Traditionally there are:
It was Marie de Medicis, the second wife of Henri IV who, on leaving Italy, had the recipe for a cream of almond powder, elaborated by the cook of his nearest suitor, Count Frangipani . The recipe was then validated at the court of France.
The Cake of the King Frangipane is eaten more in the North of France. This is the recipe for the galette des Rois frangipane which I will share my recipe.
Today we find on the Internet, innumerable recipes of cake of Kings resembling those of origins but whose perfume changes. Ranging from the addition of chocolate or coconut, to the addition of rum or using fruits such as apple or pear.
In France, the tradition is that we share the galette des Rois in as many parts as guests, plus one.
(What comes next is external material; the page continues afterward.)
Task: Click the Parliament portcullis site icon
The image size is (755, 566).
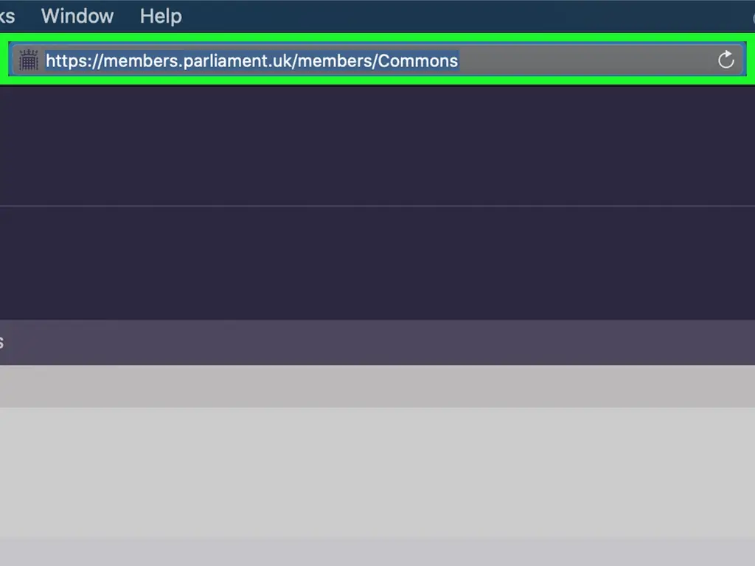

The latter, called “part of the good God”, “part of the Virgin” or “part of the Poor”, is destined for the first poor who presents himself at home.
It is the youngest of the guests, hidden under the table, the part of each guest. The one who pulls the bean, carries a paper crown as a symbol and must designate his King or Queen.
The Cake of the Kings Frangipane is tasted warm with a cider.
For puff pastry you can either buy it on the market or make it yourself.